Employers frequently require employees to sign confidentiality and non-competition agreements. In most jurisdictions, these agreements are both lawful and prudent provided that they are carefully drafted.
In my practice, I draft confidentiality and non-competition agreements and litigate claims of breaches of those agreements. In almost every agreement I either draft or review, there is a choice of law provision. If I am drafting or editing the choice of law section, I do not just randomly select any state or a state that might be more favorable to my clients. I pick the state that makes sense legally — such as because that is where the company is located or the employee signing the agreement will be working.
Although this is not an example of a choice of law provision that I drafted, it is fairly typical of ones I review:
“This Agreement is governed by, construed, interpreted and enforced in accordance with the substantive laws of the State of New York without regard to conflict or choice of law rules.”
For legalese, this is actually clear and I am sure many of you are wondering what might be wrong with this provision. The problem with this provision is the last part.

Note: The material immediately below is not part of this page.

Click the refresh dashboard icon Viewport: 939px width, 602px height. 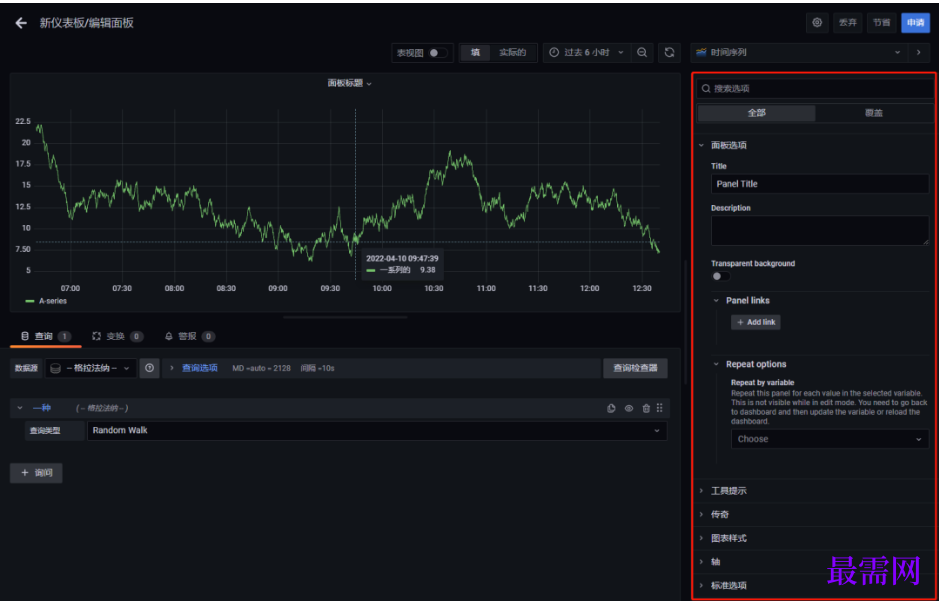[669, 52]
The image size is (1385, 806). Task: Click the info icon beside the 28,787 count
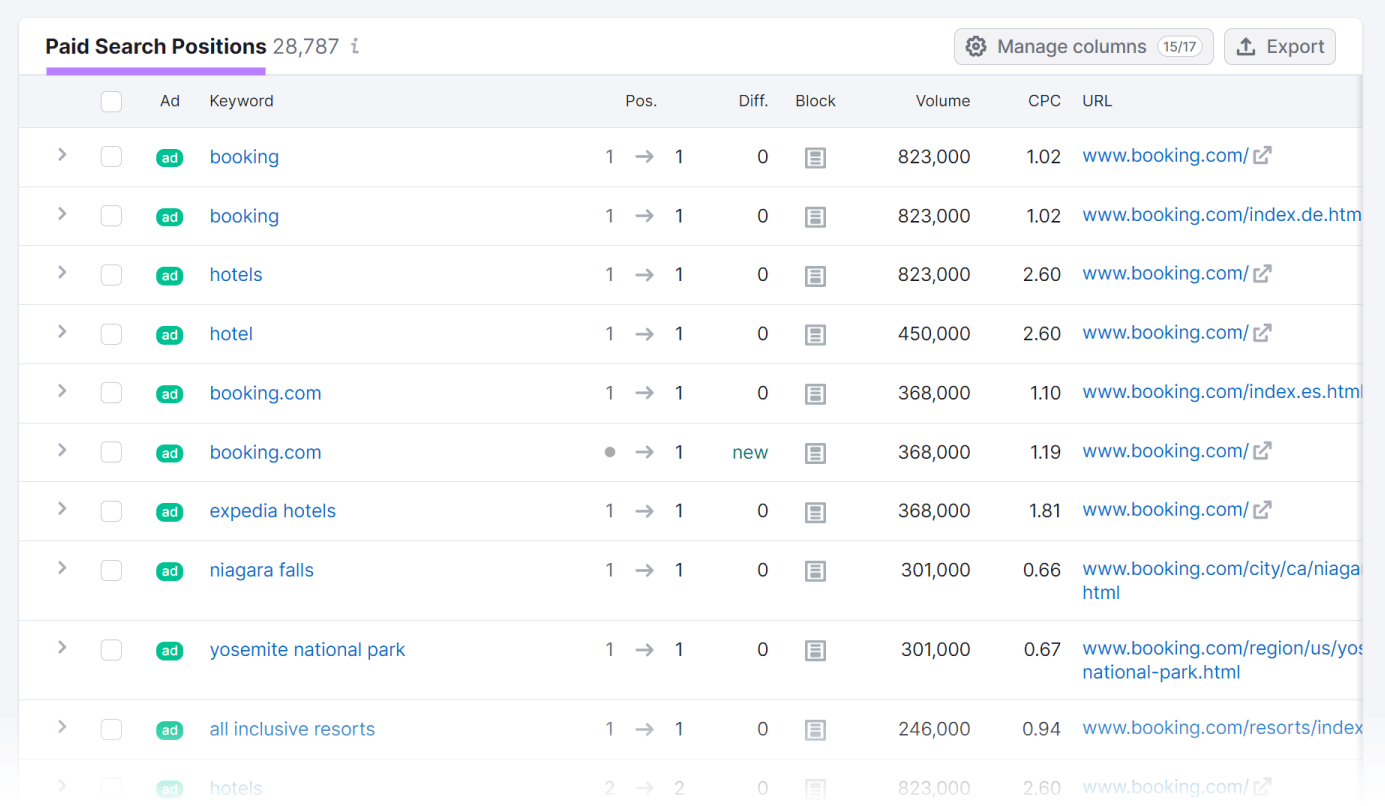click(353, 46)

Even if a contract has a provision that says it shall be governed by one state’s laws without regard to conflict or choice of law rules, that does not mean a court will blindly enforce that choice. Often the drafters of these contracts believe that simply because the parties agree to waive any conflict of law rules, that the contract terms will govern. Instead, in many jurisdictions, the court will disregard these provisions and still independently analyze which state’s law applies.
A recent example of this is the DJR Associates LLC v. Hammond, et al. case in the Northern District of Alabama. The Court dedicated a significant amount of time to discussing the choice of law provision before partially disregarding it. I won’t bore you with the details of the court’s reasoning, but do note why this is important for companies.

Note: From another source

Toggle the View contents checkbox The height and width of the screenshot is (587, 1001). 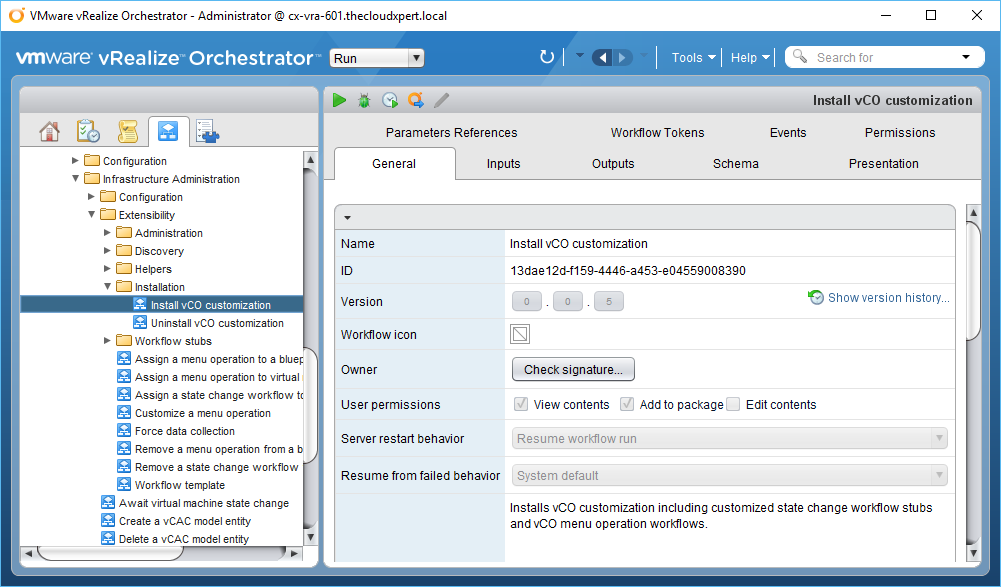pos(521,405)
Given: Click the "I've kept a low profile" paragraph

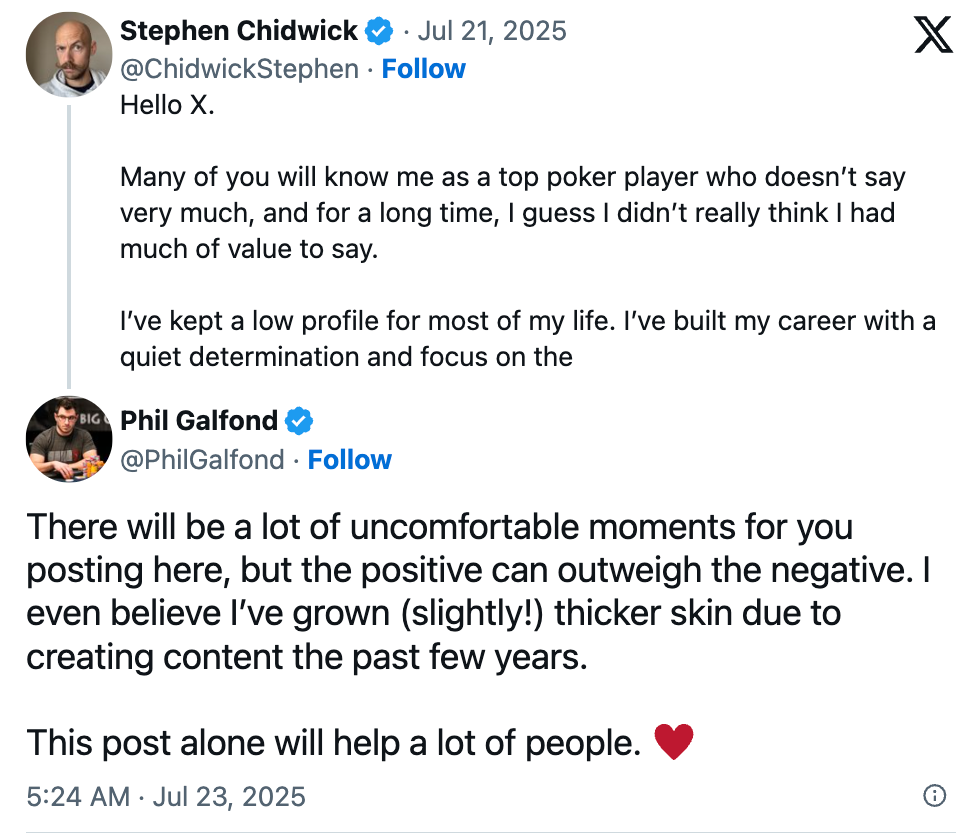Looking at the screenshot, I should pos(528,339).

There are some states that do not allow non-competition agreements at all (I’m talking to you California) and there are other states that will enforce them in only certain limited circumstances. When employers are located in multiple jurisdictions, it is important to know the laws in all of the jurisdictions that could apply in order to try to draft enforceable agreements.
In the DJR case, the court found that part of the agreement was governed by Georgia’s law despite the fact that the agreement stated Alabama’s laws would apply. Georgia and Alabama’s laws differ on the extent to which an employer can prohibit a former employee from soliciting or accepting business from customers. Indeed, Georgia law is far more critical of such provisions than is Alabama. Further, under Georgia law, the court can only “blue-pencil” the agreement to strike the overbroad clause; courts cannot rewrite the provisions to be more narrowly tailored.
Although the Court ultimately found in favor of DJR, it also found that the non-compete provision was void under Georgia law, leaving DJR without an enforceable provision that would prohibit the soliciting of its Georgia customers. Companies should take this as a lesson to have their counsel do an analysis as to which state’s law applies and to draft non-compete agreements accordingly.